### AIM OF THE TASK:
Return, without anything added, the lines from the one containing "The width and height of the screenshot is (1568, 558)." through the end of the entries below, exactly as written.

### RECORDS PROVIDED:
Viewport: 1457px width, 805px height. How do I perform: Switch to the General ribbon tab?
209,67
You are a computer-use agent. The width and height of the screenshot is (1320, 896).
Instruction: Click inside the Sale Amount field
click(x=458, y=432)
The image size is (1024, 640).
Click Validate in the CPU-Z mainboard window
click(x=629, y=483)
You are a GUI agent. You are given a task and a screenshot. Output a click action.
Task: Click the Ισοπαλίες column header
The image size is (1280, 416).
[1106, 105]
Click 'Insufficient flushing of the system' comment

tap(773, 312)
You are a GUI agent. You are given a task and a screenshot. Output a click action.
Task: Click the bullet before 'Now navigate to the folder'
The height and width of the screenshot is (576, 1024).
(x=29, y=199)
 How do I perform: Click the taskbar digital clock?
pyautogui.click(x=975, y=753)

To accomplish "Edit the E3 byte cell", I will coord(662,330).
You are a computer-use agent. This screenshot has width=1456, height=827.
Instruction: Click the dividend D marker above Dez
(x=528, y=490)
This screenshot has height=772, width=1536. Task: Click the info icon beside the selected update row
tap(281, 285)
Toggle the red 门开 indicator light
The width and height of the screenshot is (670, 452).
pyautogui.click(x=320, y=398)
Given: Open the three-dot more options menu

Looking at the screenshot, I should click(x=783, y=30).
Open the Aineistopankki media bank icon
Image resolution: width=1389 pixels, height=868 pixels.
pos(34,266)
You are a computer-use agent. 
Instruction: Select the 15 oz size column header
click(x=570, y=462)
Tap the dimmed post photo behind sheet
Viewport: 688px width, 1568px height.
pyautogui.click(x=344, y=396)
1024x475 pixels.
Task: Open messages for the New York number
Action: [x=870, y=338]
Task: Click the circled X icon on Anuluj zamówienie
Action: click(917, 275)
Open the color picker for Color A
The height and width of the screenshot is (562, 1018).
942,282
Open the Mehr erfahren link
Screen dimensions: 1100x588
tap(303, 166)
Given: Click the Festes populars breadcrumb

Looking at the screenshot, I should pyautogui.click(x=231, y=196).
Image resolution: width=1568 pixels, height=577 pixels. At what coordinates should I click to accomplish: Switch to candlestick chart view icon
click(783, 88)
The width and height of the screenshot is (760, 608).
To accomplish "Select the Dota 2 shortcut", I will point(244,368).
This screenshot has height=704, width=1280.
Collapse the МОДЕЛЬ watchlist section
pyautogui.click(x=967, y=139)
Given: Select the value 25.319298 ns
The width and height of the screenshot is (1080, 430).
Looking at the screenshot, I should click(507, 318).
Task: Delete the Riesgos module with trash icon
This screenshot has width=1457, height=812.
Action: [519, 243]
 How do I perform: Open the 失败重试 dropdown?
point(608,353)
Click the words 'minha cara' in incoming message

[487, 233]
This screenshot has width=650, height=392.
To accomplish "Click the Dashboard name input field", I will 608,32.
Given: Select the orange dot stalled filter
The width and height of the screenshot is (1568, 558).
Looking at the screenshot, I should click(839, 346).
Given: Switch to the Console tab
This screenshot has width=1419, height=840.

### EXERCISE OUTPUT:
The width and height of the screenshot is (1568, 558).
Looking at the screenshot, I should click(839, 346).
Given: Switch to the Console tab
This screenshot has width=1419, height=840.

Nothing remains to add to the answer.